On Monday, President Donald Trump returned to the White House after spending the weekend in the hospital being treated for COVID-19. Nearly a dozen members of the president's circle have also tested positive for the coronavirus in recent days, heightening alarm that scores of non-political White House employees are now at risk of exposure.
"There [are] about 90 of them," Kate Andersen Brower, author of The Residence: Inside the Private World of the White House, said in an interview on NPR's Morning Edition on Wednesday. "You have butlers, ushers, painters, engineers, plumbers. It's a huge universe of people that most people don't even know exists at the White House."
Brower, who interviewed more than 50 White House staff members for her book, said the people who work most closely with the first family are "the people you'd be the most concerned about. And primarily they're the butlers and the housekeepers on the second floor of the White House."
It remains unclear to what extent staff may have been exposed to the coronavirus. Not every member of the White House residence staff has direct contact with the first family. Asked Sunday if the White House would say how many staffers have been infected, Press Secretary Kayleigh McEnany — who announced her own positive test on Monday — said it would not, citing privacy concerns.
The residence has had "hospital grade disinfection policies" in place since March, according to a statement released Tuesday by the White House, and since April, residence staff have been required to wear masks at all times. The staff that has direct contact with the first family is tested daily for the virus, and support staff are tested every 48 hours, according to the statement.

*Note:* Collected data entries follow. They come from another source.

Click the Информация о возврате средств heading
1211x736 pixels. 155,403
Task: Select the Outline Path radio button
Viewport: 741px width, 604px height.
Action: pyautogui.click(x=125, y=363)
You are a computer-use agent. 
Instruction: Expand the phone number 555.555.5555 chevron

"With the recent positive results of the President and First Lady, staff wear full PPE and continue to take all necessary precautions, which include updated procedures to protect against cross contamination," the White House said.
But Brower said that's not enough.
"This is still putting them at risk," she said. "These are people who feel a great deal of pressure to work. They have mortgages to pay. So it is reckless to put them in this position."

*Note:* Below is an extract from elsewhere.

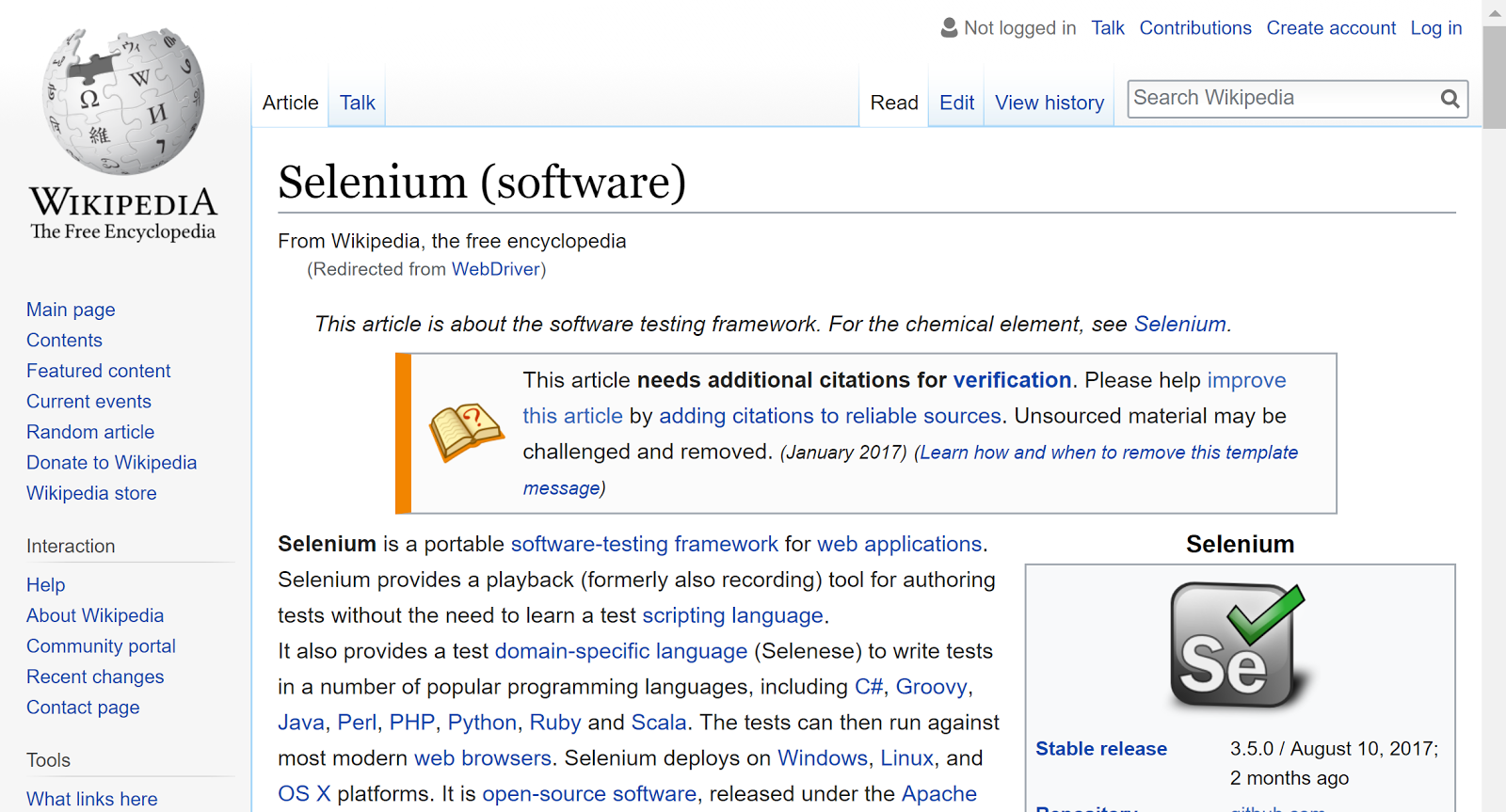
Task: Go to Random article in sidebar
Action: click(x=90, y=432)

Brower said these jobs aren't political: They're staff members who stay in their positions for decades, through Democratic and Republican administrations alike.

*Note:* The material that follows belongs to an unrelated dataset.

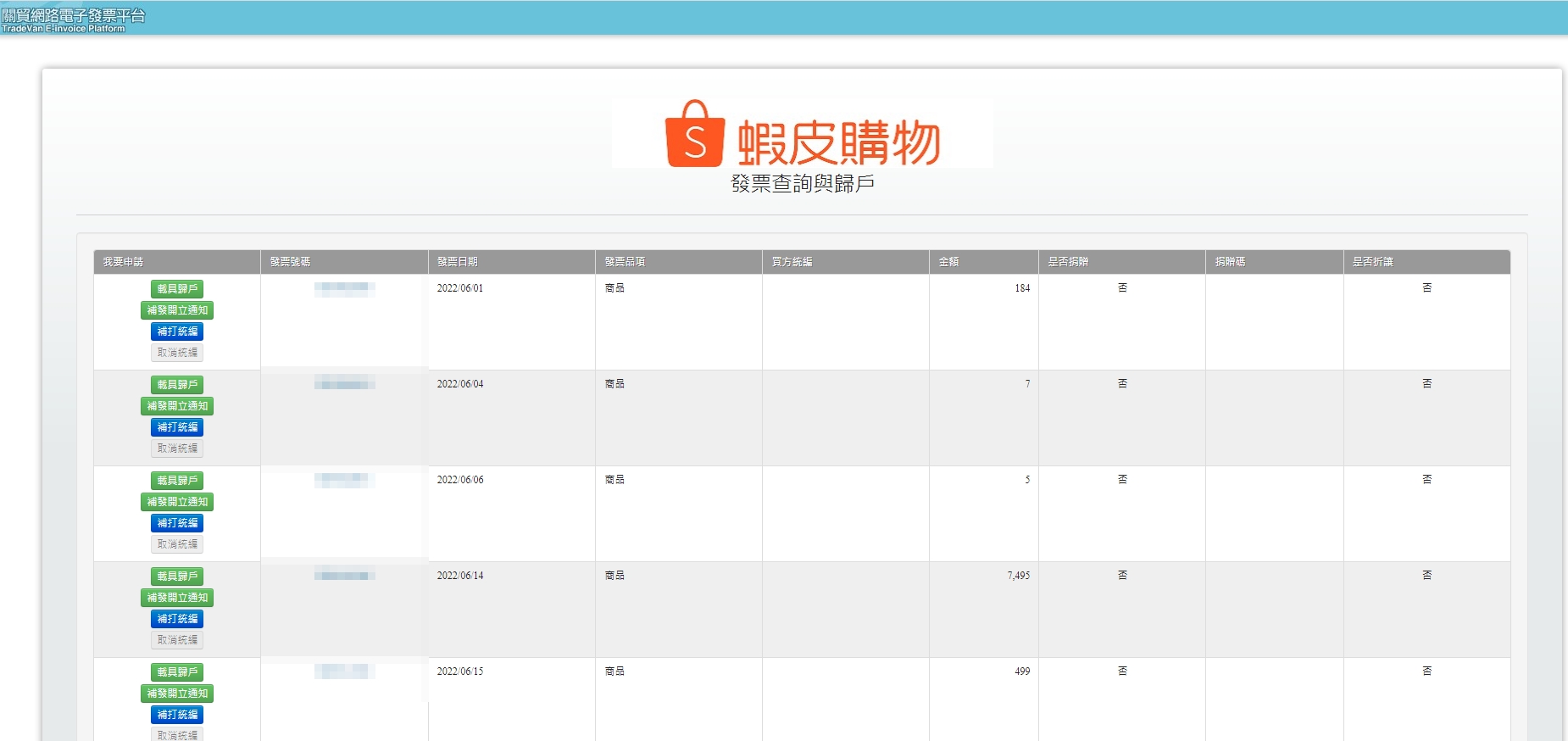Image resolution: width=1568 pixels, height=741 pixels.
Task: Click the Shopee 蝦皮購物 logo
Action: 802,134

"They are so dedicated to the president, whoever the president is," Brower said. "They serve from one administration to the next, regardless of party. And I've interviewed several of them in the past couple of days — several former workers — and they're very concerned for their friends who are still working in the White House."
Concern is growing for members of the Secret Service, too, who are similarly in close contact with the First Family. On Sunday, at least two agents were sealed inside an SUV with the president as he drove outside the hospital to wave to supporters. He wore a mask, and the agents wore masks and protective smocks.
"Agents are already worrying about guns and knives and bombs," J.J. Hensley, a novelist who used to work for the Secret Service, told NPR on Tuesday. "Now they have to worry about COVID-19."